Luigi Sala

Personal information
- Full name: Luigi Sala
- Date of birth: 21 February 1974 (age 51)
- Place of birth: Mariano Comense, Italy
- Height: 1.88 m (6 ft 2 in)
- Position(s): Defender

Senior career*
- Years: Team / Apps / (Gls)
- 1992–1995: Como / 60 / (1)
- 1995–1998: Bari / 89 / (4)
- 1998–2001: AC Milan / 57 / (1)
- 2001–2005: Atalanta / 90 / (10)
- 2003–2004: → Chievo (loan) / 17 / (2)
- 2005–2008: Sampdoria / 73 / (1)
- 2008–2009: Udinese / 2 / (0)
- 2009–2011: AlbinoLeffe / 59 / (5)
- Total:  / 447 / (24)

= Luigi Sala =

Italian footballer (born 1974)

Luigi Sala (born 21 February 1974) is a former Italian football defender. He played as a central defender.

==Club career==
In June 2001, Sala was sold to Atalanta for 7 billion lire, along with Gianni Comandini (30 billion) and Luca Saudati (18 billion), as part of Cristian Zenoni and Massimo Donati's deal to Milan, for 60 billion Italian lire.

In 2002–03 season, he was the first choice and partnered with Cesare Natali.

In December 2002, Sala was injured and rested one month.

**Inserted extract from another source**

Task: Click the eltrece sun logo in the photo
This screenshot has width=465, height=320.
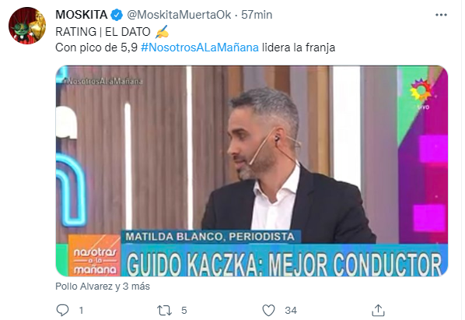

He returned to field on 6 January, a rescheduled round 13 match against Torino.

In June 2005, he was signed by Sampdoria.

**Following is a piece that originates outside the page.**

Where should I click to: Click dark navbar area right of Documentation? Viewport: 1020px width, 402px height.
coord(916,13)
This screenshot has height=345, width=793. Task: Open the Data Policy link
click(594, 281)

In August 2008, he was signed by Udinese on free transfer.

He signed a two-year contract with AlbinoLeffe in 2009.

In 2010–11 season, he changed his shirt number from 26 to 21.

===Italian football scandal===
Sala was banned 2 year after a plea bargain on 1 August 2012 due to involvement in 2011–12 Italian football scandal. He was questioned by the prosecutor on 8 March 2012.